The founders of PopCap Games

Seattle’s gaming industry doesn’t always get the respect it deserves. But the industry is a very big business, and it is growing. A preliminary report from The Washington Interactive Network found that there are now more than 350 gaming and interactive media companies in the region, up from 150 in 2007.

Revenues at these companies were estimated to be $9.7 billion in 2010, more than double the $4.1 billion in revenues in 2006.

Interestingly, two of the biggest success stories in the Seattle tech community in the past 12 months have been in the gaming category. PopCap Games was sold to Electronic Arts for up to $1.3 billion in July, and just last month Double Down Interactive agreed to be sold for up to $500 million to IGT.

“I think it is one of the best places to have a game company,” said PopCap Games co-founder John Vechey, speaking on the GeekWire podcast in December. “One, I love this city. Two, there is a creative atmosphere in Seattle that I believe is different than, let’s say San Francisco…. In Seattle, a lot of the game companies start off as tried-and-true gamers…. I feel like it is more pure.”

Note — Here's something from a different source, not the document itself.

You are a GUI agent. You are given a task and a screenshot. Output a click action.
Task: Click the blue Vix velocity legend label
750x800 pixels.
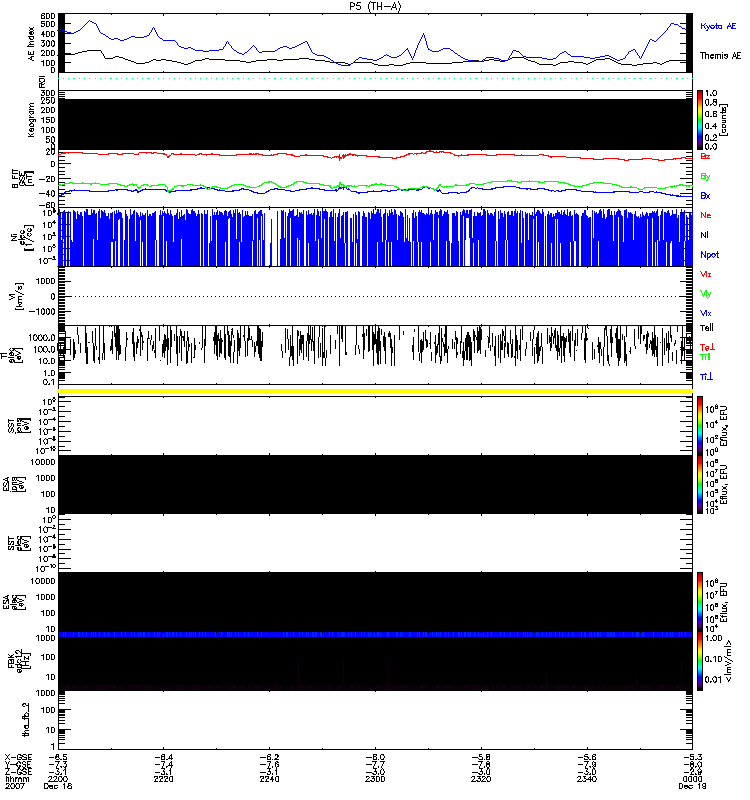pos(706,313)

The Seattle gaming community’s line-up of game companies is quite impressive, spanning big names such as Valve, Microsoft Xbox, Nintendo, Bungie, GameHouse and Big Fish. Zynga just opened a development center in Seattle last year, and a host of smaller, well-respected game studios also call the region home.

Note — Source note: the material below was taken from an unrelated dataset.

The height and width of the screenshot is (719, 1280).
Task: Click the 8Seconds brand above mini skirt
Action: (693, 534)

Furthermore, two video game educational institutions — DigiPen and the Academy of Interactive Entertainment — have operations here.

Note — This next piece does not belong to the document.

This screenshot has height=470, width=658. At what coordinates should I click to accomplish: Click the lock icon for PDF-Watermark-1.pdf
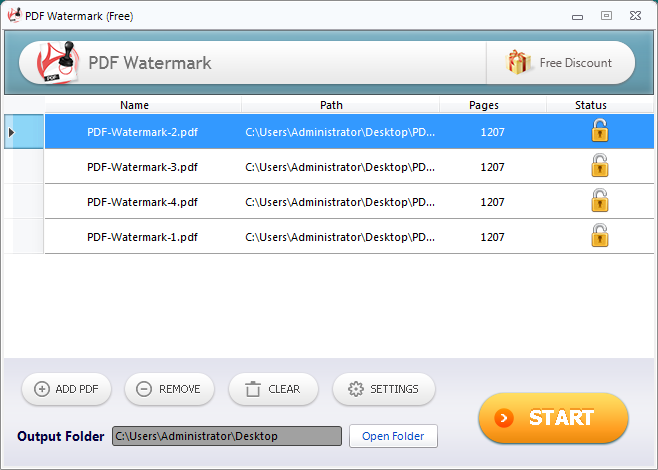[599, 236]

The full Economic Impact Study and Cluster Analysis — conducted by Community Attributes — will be released in April. The study is funded by enterpriseSeattle and a grant provided by the Jobs and Innovation Accelerator Challenge.

Comments

  • Guest

    Thanks John.  I’d really like to see GW cover more gaming development/startup news.  Seattle has a lot going on, and it would be great to see it get more local coverage than having to go to DeanT’s site :-)

    • johnhcook

      Completely agree with you. We recognize this is a very important part of the ecosystem, and we plan to cover it in more detail going forward. Just looking back at the past few months, we’ve had gaming veterans Ed Fries (Microsoft/FigurePrints), John Vechey (PopCap) and Glenn Walcott (Big Fish/Double Down) all on the GeekWire podcast/radio show. 

      Also, this story by Todd Bishop on Xbox market share growth has been the most popular on GeekWire this month:

      http://www.geekwire.com/2012/xbox-360-tops-wii-ps3-1st-time-yearly-global-sales

      But there’s always more we can do. We hear ya, and we’ll make games coverage a priority. Thanks for tuning in.

      • Guest

        Yup, saw those, but there’s stories like the Spry Fox vs. 6Waes that involve local game companies that probably warrant coverage.

        Keep it up!

  • http://www.facebook.com/people/Steven-Werner/612913547 Steven Werner

    It’s also worth noting that there are a lot of non-tech game companies up here (Seattle). Wizards of the Coast, Paizo, Privateer Press, as well as lots of people self publishing in the indie tabletop games sphere.

  • http://www.facebook.com/people/Steven-Werner/612913547 Steven Werner

    It’s also worth noting that there are a lot of non-tech game companies up here (Seattle). Wizards of the Coast, Paizo, Privateer Press, as well as lots of people self publishing in the indie tabletop games sphere.